Are You Happily Married?

Marriage is a very challenging yet rewarding relationship. I’ve been married now for 24 years and I’m still learning, making mistakes and trying to grow and get better at being a husband. I think a lot of people enter marriage thinking that this relationship will make me happy. That is a dangerous mindset entering marriage. Oh there will be times of great happiness, but there will also be times of sorrow, anger, disappointment and conflict.

All healthy relationships are messy and hard at times. Gary Thomas said this in his book Sacred Marriage, “God intended marriage not to make you happy, but to make you holy”. That is so true if you are a Christian. God uses the relationships in our lives to shape and mold our character. Each of us has a choice in the matter. Do we view marriage as a place to get my needs met, or where I become more like Christ?

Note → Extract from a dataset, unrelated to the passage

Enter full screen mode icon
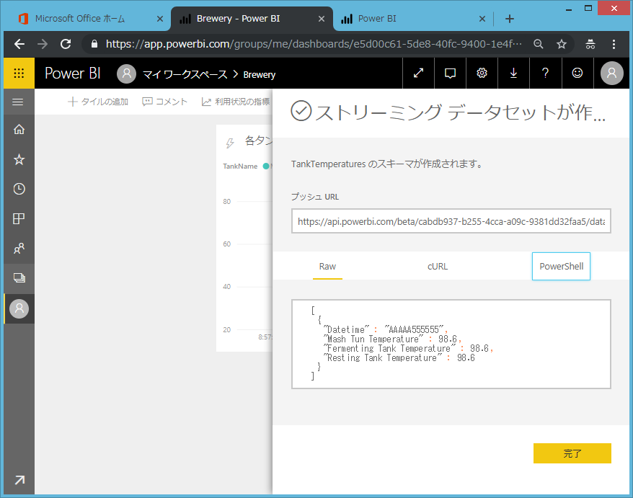This screenshot has width=633, height=498. (x=418, y=74)
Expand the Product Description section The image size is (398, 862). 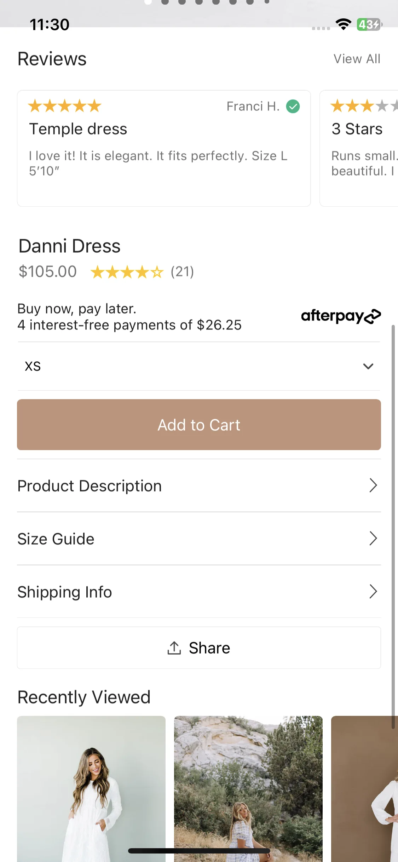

Marriage is not primarily about feeling happy everyday. It’s not about getting what you deserve or getting the sex you want. Marriage is a lifelong training ground to knock off the rough edges and reform your selfish nature in order to make you holy. The cool thing is when you become more holy you become more happy.

Marriage is about commitment, giving, serving, forgiving, sacrificing and humbling yourself. That doesn’t sound like a lot of fun, but marriage is also about intimacy. The healthiest marriages have 3 kinds of intimacy: Spiritual, emotional and physical. When all 3 of those areas are healthy and growing there is usually a good bit of happiness as well. However to be healthy and growing in those areas, you must be committed, giving, serving, forgiving and sacrificing.

Knowing how to love your spouse is also a learning experience. Knowing, understanding and applying the 5 love languages that Gary Chapman lays out in his book The Five Love Languages is vital to a long healthy marriage. If you don’t know them, then get the book and read it.

If you want a better marriage it will take some work like reading a book or ten, going to see a counselor and actually being open and honest. It might mean learning new ideas and changing old mind sets about marriage. It might mean learning what your fear buttons are and how that triggers your unhealthy responses. It might means asking for forgiveness or extending forgiveness.

The point is you must work on yourself in order to improve any relationship. The more you focus on yourself and your own issues the better your relationship will get. When you also include God in the process you can transform any marriage or any relationship no matter how damaged it may be.

Love always trusts, always hopes, always remains strong.